→ **What you will do**
With nothing left out, repeat every entry exactly.

(Collected data entries)
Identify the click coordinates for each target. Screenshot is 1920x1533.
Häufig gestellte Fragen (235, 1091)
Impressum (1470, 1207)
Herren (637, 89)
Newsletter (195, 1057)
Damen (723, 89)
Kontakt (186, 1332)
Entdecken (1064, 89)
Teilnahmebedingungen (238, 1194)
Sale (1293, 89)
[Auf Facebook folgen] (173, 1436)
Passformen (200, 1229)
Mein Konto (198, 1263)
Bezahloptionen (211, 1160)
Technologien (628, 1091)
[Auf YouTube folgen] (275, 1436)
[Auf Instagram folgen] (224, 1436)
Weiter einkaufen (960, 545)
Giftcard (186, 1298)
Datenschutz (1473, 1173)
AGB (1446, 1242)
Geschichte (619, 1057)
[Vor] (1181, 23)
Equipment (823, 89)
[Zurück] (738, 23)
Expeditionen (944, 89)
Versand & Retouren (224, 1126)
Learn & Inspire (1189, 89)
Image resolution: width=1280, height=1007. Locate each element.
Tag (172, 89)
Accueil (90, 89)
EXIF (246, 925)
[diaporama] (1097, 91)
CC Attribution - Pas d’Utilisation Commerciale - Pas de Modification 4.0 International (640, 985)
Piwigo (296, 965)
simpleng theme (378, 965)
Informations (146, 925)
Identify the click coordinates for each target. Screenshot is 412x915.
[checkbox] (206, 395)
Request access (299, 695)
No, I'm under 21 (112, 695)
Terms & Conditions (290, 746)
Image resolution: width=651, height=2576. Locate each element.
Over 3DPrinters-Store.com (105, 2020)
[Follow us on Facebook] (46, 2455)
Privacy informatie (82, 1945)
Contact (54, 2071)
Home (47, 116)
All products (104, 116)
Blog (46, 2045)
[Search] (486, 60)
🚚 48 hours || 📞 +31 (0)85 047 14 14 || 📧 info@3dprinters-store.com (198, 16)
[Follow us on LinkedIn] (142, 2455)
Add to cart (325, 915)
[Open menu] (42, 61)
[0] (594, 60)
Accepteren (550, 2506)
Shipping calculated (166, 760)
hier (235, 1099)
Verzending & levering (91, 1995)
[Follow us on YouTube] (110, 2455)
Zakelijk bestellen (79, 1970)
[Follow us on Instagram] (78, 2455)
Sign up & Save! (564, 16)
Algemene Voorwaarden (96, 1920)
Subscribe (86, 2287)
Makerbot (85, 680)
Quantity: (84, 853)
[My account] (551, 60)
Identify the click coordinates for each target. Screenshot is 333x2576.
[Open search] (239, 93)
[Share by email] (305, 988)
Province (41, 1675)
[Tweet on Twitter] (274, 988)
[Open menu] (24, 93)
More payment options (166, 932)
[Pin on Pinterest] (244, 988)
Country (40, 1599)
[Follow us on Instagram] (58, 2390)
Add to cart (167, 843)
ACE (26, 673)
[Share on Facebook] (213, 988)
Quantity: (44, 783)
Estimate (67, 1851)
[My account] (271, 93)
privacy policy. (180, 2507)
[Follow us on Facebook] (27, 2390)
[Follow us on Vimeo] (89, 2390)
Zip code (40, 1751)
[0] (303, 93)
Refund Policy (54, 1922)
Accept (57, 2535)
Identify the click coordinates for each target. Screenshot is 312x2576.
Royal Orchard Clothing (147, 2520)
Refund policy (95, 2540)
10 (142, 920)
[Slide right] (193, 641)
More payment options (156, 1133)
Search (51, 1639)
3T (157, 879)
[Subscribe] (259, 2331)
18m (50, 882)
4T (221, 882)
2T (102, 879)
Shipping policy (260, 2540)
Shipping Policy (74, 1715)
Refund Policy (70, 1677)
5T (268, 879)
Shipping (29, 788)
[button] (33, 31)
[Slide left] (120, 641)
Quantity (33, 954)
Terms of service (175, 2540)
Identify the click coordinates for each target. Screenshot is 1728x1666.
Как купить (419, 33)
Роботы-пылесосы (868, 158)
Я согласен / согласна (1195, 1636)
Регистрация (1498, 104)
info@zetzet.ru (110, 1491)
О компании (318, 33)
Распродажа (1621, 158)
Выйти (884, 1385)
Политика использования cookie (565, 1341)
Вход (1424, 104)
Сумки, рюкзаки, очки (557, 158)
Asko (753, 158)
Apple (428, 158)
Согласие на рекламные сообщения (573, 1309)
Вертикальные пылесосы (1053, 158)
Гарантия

→ **Answer space**
Identify the click coordinates for each target. Screenshot is 1920x1533.
Häufig gestellte Fragen (235, 1091)
Impressum (1470, 1207)
Herren (637, 89)
Newsletter (195, 1057)
Damen (723, 89)
Kontakt (186, 1332)
Entdecken (1064, 89)
Teilnahmebedingungen (238, 1194)
Sale (1293, 89)
[Auf Facebook folgen] (173, 1436)
Passformen (200, 1229)
Mein Konto (198, 1263)
Bezahloptionen (211, 1160)
Technologien (628, 1091)
[Auf YouTube folgen] (275, 1436)
[Auf Instagram folgen] (224, 1436)
Weiter einkaufen (960, 545)
Giftcard (186, 1298)
Datenschutz (1473, 1173)
AGB (1446, 1242)
Geschichte (619, 1057)
[Vor] (1181, 23)
Equipment (823, 89)
[Zurück] (738, 23)
Expeditionen (944, 89)
Versand & Retouren (224, 1126)
Learn & Inspire (1189, 89)
Image resolution: width=1280, height=1007. Locate each element.
Tag (172, 89)
Accueil (90, 89)
EXIF (246, 925)
[diaporama] (1097, 91)
CC Attribution - Pas d’Utilisation Commerciale - Pas de Modification 4.0 International (640, 985)
Piwigo (296, 965)
simpleng theme (378, 965)
Informations (146, 925)
Identify the click coordinates for each target. Screenshot is 412x915.
[checkbox] (206, 395)
Request access (299, 695)
No, I'm under 21 (112, 695)
Terms & Conditions (290, 746)
Image resolution: width=651, height=2576. Locate each element.
Over 3DPrinters-Store.com (105, 2020)
[Follow us on Facebook] (46, 2455)
Privacy informatie (82, 1945)
Contact (54, 2071)
Home (47, 116)
All products (104, 116)
Blog (46, 2045)
[Search] (486, 60)
🚚 48 hours || 📞 +31 (0)85 047 14 14 || 📧 info@3dprinters-store.com (198, 16)
[Follow us on LinkedIn] (142, 2455)
Add to cart (325, 915)
[Open menu] (42, 61)
[0] (594, 60)
Accepteren (550, 2506)
Shipping calculated (166, 760)
hier (235, 1099)
Verzending & levering (91, 1995)
[Follow us on YouTube] (110, 2455)
Zakelijk bestellen (79, 1970)
[Follow us on Instagram] (78, 2455)
Sign up & Save! (564, 16)
Algemene Voorwaarden (96, 1920)
Subscribe (86, 2287)
Makerbot (85, 680)
Quantity: (84, 853)
[My account] (551, 60)
Identify the click coordinates for each target. Screenshot is 333x2576.
[Open search] (239, 93)
[Share by email] (305, 988)
Province (41, 1675)
[Tweet on Twitter] (274, 988)
[Open menu] (24, 93)
More payment options (166, 932)
[Pin on Pinterest] (244, 988)
Country (40, 1599)
[Follow us on Instagram] (58, 2390)
Add to cart (167, 843)
ACE (26, 673)
[Share on Facebook] (213, 988)
Quantity: (44, 783)
Estimate (67, 1851)
[My account] (271, 93)
privacy policy. (180, 2507)
[Follow us on Facebook] (27, 2390)
[Follow us on Vimeo] (89, 2390)
Zip code (40, 1751)
[0] (303, 93)
Refund Policy (54, 1922)
Accept (57, 2535)
Identify the click coordinates for each target. Screenshot is 312x2576.
Royal Orchard Clothing (147, 2520)
Refund policy (95, 2540)
10 (142, 920)
[Slide right] (193, 641)
More payment options (156, 1133)
Search (51, 1639)
3T (157, 879)
[Subscribe] (259, 2331)
18m (50, 882)
4T (221, 882)
2T (102, 879)
Shipping policy (260, 2540)
Shipping Policy (74, 1715)
Refund Policy (70, 1677)
5T (268, 879)
Shipping (29, 788)
[button] (33, 31)
[Slide left] (120, 641)
Quantity (33, 954)
Terms of service (175, 2540)
Identify the click coordinates for each target. Screenshot is 1728x1666.
Как купить (419, 33)
Роботы-пылесосы (868, 158)
Я согласен / согласна (1195, 1636)
Регистрация (1498, 104)
info@zetzet.ru (110, 1491)
О компании (318, 33)
Распродажа (1621, 158)
Выйти (884, 1385)
Политика использования cookie (565, 1341)
Вход (1424, 104)
Сумки, рюкзаки, очки (557, 158)
Asko (753, 158)
Apple (428, 158)
Согласие на рекламные сообщения (573, 1309)
Вертикальные пылесосы (1053, 158)
Гарантия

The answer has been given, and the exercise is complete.